Malheureusement, le COVID-19 nous interdit de tel déplacement et donc ces activités dans la nature, le plus grand
laboratoire pour des cours de chimie, de biologie, de mathématique, de botanique, de géographie, d’histoire, de
sociologie, d’agronomie, de géologie, d’économie, de sciences de la terre et de la vie, voire notre meilleur musée
de sciences naturelles et d’art de tous les temps, etc. A défaut, pour une éducation relative à l’environnement et à
l’écocitoyenneté, il serait bon de développer des modules virtuels comme, par exemple, un film documentaire sur
les oiseaux endémiques d’Haïti ou de l’île, sur nos grottes, nos bassins, nos chutes, nos réserves de la biosphère,
etc. En cela, Arnold Antonin a fait école par son film documentaire soutenu par le Ministère de l’Environnement :
« Ainsi parla la mer ». On peut aussi produire et diffuser des feuilletons sur des sujets environnementaux à grand
suspens, qui accrochent et égaient la vie familiale. Ces documentaires bien conçus constitueraient autant un
précieux sujet de conversation sur l’environnement qu’un puissant remède contre le stress, l’anxiété ou l’angoisse.

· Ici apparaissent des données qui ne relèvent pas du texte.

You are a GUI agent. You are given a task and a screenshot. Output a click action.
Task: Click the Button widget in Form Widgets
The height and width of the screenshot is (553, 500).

Proche, l’environnement est ce qui nous entoure là où nous habitons. On peut sortir sur la cour observer les
papillons, les oiseaux, les chenilles, les vers de terre, la pluie, le vent, les feuilles qui tombent et comprendre la
pesanteur, voire la loi de la relativité, le ciel, la montagne, les changements qui s’opèrent d’un jour à l’autre, faire
des recherches dans un dictionnaire, les documents de référence ou sur internet, mais aussi parler avec des gens
expérimentés, prendre notes et faire des comparaisons, puis en discuter en famille sans stress et sans pression
aucune. On peut sortir sur la cour pour faire la lessive, et profiter du soleil pour une meilleure santé contre le
COVID-19 et faire sécher les linges sans frais. On peut aussi découvrir des recettes culinaires, des plats
gastronomiques, voire participer à leur préparation et, comme digestif, initier les enfants à des infusions aux vertus
médicinales insoupçonnées. Le soir, autour du feu ou de la lampe, on raconte des histoires proches de
l’environnement comme, par exemple, « l’enfant et l’oranger », le « Zombi admirateur de la pleine lune ». Le but
est double maintenir en équilibre la vie familiale et soigner la proximité avec l’environnement.

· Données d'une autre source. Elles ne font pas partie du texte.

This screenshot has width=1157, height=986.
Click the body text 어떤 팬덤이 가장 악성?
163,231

On peut planter un arbre en famille, lui donner un nom et en prendre soin à tour de rôle, tout comme pratiquer
l’horticulture à la maison et apprendre sur les plantes. Le jardin garde-manger, optimisé par le bac de production
(de légumes, de tubercules, de plantes ornementales, aromatiques et médicinales) et la végétalisation des toitures (production floricole, fruitière, légumière), est la clé. Il s’agit bien de rester à la maison, d’investir tous les
espaces (mur, roche, toiture, cour, pot, matériels recyclables), de cultiver son jardin à l’horizontale et à la verticale,
en suivant un itinéraire technique. Dans le cadre du confinement, le jardin garde-manger peut contribuer non seulement à la sécurité alimentaire et à l’éducation environnementale, mais aussi servir de passe-temps pour les enfants et de régulation psychologique de l’humeur des personnes qui s’ennuient rapidement de l’intérieur ou d’être inactives.

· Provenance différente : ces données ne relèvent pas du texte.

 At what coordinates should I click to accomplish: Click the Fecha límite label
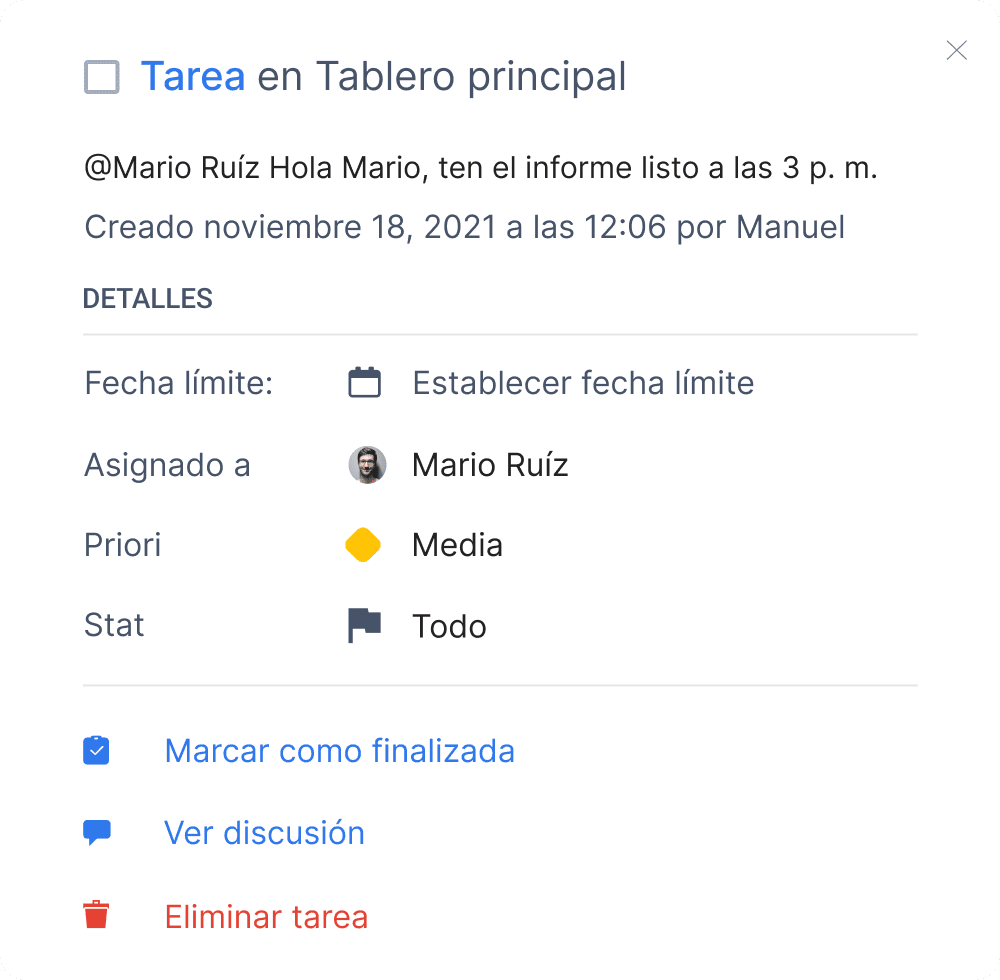178,383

Bref, en ce temps du COVID-19, que la nature soit notre principal guide. Investir en partie notre temps dans cette démarche pédagogique, c’est
« bâtir un nouvel être humain au service de l’environnement », pour une meilleure qualité de vie. Moi, en tant que ministre, j’ai déjà construit et installé, sur ma galerie à Port-au-Prince, mon bac à
légumes. Je veux continuer à expérimenter et à apprendre. Bientôt, je
pourrai consommer les laitues de mon bac à légumes, ce pour un mois.
Pourquoi pas vous aussi ? On pourra se compléter et échanger.